Jeff Trueman’s Study on Nightmares of “Positional” Tactics in Mediation

Jeff Trueman, an experienced Maryland mediator and Pepperdine LLM candidate, wrote an excellent article about the challenges of lawyers, mediators, and insurance claims professionals in mediation.

He interviewed subjects about their problems in mediation, and his study provided evidence of professionals behaving badly, very consistent with my post about BATNAs and the emotional pains of “positional negotiation.”  He specifically asked about challenges, so this study doesn’t represent the full spectrum of behavior in mediation, which often works much better than subjects described in these interviews.

This insightful qualitative research was very consistent with the Stone Soup Dispute Resolution Knowledge Project.  It demonstrates that you don’t have to be a social scientist to produce valuable data.

Many of the cases in his study involve insurance, which are supposedly money-only cases because the parties generally haven’t had a prior relationship and have no interest in a future relationship.

He found that emotions and relationships actually can be very important in these cases – the professionals’ emotions and relationships with each other.

Here’s his summary of what he found in his interviews about conflicts “across the table”:

Participants say that they want to cooperate and trust each other, but they engage in competitive steps to prevent this, such as withholding critical information from the other side, overconfidently predicting their success at trial, and misleading their counterparts as to what will resolve the dispute.

They claim to want fewer frustrations for themselves and, at times, their opponents when bargaining, but they posture and fend off meaningful moves from party opponents.

Plaintiffs say they want meaningful responses from opponents, such as a “real” offer, for example, but they fail to make “real” demands, and they make misleading moves in response to decent offers.

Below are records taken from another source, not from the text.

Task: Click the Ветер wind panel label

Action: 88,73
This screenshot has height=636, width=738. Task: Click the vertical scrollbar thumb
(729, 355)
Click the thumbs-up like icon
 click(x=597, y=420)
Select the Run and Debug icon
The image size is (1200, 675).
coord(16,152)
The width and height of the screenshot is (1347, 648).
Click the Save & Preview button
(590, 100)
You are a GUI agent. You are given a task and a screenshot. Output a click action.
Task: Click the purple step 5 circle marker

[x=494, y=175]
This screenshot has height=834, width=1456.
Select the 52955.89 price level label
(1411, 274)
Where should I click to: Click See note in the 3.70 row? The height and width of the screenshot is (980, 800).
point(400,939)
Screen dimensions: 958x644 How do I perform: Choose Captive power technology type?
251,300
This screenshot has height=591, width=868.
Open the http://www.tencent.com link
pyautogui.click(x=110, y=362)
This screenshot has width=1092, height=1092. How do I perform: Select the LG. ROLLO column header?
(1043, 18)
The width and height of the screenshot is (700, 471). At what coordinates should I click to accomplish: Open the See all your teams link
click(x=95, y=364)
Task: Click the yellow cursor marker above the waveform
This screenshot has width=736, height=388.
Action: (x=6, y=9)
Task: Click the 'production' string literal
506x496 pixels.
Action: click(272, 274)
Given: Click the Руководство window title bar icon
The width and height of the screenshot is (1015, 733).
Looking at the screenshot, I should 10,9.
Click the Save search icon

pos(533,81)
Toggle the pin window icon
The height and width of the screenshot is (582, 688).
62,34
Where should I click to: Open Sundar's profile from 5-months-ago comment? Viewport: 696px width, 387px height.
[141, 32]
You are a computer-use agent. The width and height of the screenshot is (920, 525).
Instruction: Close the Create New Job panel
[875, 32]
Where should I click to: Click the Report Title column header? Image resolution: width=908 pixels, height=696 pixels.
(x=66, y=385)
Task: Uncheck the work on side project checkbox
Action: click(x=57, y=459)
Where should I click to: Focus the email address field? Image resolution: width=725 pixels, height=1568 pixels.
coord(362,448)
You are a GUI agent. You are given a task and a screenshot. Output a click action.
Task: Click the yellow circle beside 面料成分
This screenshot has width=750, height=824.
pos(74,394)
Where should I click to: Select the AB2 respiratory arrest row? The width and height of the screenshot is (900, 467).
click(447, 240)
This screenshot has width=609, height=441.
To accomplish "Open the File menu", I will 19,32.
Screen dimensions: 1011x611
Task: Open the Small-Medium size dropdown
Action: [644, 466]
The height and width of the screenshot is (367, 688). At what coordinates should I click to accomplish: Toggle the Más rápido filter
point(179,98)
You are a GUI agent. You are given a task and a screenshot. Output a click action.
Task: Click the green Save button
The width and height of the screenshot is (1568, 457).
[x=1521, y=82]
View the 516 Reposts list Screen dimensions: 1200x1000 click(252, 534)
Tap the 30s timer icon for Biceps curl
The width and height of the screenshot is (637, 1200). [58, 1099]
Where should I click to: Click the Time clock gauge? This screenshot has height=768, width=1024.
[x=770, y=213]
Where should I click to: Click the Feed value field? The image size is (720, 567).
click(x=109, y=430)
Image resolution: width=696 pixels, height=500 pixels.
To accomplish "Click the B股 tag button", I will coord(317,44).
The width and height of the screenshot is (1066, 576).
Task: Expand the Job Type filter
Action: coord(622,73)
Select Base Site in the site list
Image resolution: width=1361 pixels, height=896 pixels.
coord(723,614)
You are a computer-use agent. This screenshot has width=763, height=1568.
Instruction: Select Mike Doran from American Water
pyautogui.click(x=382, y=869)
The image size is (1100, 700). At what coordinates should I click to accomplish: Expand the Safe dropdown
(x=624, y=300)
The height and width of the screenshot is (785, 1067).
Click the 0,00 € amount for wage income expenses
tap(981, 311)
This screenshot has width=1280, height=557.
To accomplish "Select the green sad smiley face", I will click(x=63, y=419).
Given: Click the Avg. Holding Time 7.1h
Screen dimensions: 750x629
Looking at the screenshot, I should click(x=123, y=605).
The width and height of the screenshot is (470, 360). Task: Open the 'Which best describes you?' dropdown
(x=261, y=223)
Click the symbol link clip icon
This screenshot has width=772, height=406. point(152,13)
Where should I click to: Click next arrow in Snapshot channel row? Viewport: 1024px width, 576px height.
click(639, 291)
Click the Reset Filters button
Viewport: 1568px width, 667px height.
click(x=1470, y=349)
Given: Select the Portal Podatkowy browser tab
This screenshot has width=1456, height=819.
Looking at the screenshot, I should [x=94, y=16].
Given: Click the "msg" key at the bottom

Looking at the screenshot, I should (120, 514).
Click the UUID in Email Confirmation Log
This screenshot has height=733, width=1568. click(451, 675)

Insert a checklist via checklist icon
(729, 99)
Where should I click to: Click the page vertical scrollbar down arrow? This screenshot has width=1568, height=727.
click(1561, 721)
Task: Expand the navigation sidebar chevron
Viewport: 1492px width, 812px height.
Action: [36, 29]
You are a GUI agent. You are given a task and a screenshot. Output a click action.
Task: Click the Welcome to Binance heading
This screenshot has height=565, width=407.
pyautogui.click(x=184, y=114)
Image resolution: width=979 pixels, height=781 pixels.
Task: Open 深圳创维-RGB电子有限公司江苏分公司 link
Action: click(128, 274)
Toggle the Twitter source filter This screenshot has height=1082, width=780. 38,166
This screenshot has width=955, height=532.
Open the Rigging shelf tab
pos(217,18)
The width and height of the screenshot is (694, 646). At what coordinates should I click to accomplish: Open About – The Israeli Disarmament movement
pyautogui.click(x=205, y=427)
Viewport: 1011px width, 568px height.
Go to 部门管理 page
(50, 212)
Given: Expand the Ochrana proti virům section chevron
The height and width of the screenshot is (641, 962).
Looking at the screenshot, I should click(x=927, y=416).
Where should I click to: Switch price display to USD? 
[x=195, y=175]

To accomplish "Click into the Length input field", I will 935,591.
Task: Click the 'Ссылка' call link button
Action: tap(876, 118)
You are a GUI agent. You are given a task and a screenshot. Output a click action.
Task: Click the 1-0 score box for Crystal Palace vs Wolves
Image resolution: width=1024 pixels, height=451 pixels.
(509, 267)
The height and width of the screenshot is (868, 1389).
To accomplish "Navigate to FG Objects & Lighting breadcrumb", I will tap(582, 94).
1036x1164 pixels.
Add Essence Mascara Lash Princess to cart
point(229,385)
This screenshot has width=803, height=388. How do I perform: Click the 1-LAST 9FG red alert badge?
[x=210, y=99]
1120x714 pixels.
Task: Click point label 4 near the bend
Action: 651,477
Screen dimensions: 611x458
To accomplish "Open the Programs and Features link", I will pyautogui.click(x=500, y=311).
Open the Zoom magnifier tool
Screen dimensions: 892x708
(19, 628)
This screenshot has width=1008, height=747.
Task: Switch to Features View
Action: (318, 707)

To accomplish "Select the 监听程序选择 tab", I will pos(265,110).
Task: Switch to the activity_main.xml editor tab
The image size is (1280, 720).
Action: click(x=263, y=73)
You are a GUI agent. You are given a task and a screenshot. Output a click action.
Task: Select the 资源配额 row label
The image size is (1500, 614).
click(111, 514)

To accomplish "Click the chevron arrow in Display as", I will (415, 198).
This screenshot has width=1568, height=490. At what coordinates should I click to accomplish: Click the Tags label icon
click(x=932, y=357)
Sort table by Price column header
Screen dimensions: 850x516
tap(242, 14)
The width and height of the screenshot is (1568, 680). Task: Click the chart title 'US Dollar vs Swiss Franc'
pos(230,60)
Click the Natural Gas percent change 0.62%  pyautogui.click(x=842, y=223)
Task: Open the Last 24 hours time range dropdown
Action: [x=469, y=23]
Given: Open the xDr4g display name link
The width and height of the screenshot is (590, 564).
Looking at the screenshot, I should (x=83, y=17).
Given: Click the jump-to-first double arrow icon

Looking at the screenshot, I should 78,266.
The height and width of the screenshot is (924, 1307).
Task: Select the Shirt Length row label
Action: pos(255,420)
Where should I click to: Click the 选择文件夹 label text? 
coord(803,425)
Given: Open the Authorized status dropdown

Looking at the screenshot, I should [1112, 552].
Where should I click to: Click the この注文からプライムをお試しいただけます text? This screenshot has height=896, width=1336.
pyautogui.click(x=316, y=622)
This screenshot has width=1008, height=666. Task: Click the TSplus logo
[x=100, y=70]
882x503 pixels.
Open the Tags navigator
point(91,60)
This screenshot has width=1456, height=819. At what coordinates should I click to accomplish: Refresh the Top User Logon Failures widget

Defendants say that they want realistic demands, but they fail to make realistic offers, and they take advantage of plaintiffs when decent demands are made.

Lawyers marvel at magical, miraculous developments in mediation, but they criticize processes that bring them about.

They want to achieve good results for themselves and their clients, but they do not want to invest the time and effort.

Mediators wish more “good” counsel existed.  Lawyers wish more “good” mediators existed, but they are reluctant to consider mediators who are new to them – even if the mediator is reputable.

He reported on conflicts between parties and their lawyers, “behind the table”:

A common challenge reported by attorneys is managing client expectations. Although attorneys expect each other to posture during settlement talks, clients do not perceive the rhetoric as posturing; they take it at face value.  As one attorney put it, “that’s why we need a good mediator – to help me and my clients save face.” … [C]ounsel and adjusters are frustrated by mediators who are unable to readjust everyone’s expectations and generate movement.

Many plaintiffs’ counsel … admit that they need to thoroughly explain the “best” and “worst” alternatives to trial and keep clients focused on their particular case, not outlier results cited by friends and family.  Finally, plaintiffs’ attorneys recognize the need to instill patience in their clients and prepare them for “insulting” offers and impersonal “number-trading” typical of distributive bargaining.

Adjusters can be frustrated by the roles that defense counsel want to play in mediation.  One risk manager puts it this way, “We may disagree with our own lawyers on value and whether the case should be tried.  Our own outside lawyers want to control too much.”

According to one responding attorney, many adjusters do not have a legal background, do not observe jury trials, are expected to meet or exceed numeric goals, react personally to plaintiffs’ counsel and the mediator, and withhold settlement authority if the mediator is perceived to be too cozy with plaintiffs’ counsel.

I was very interested to hear more about what Jeff found, so we had this 50-minute zoom conversation, which I think you will find very enlightening.

He emphasized the importance of trust between counterpart lawyers (aka “opposing counsel”).  I have suggested ways for lawyers to get good results for clients by building good working relationships with counterpart lawyers,”

He recommends that mediators identify and address the “heart of the problems” in each case, what I have called being a “conflict diagnostician.”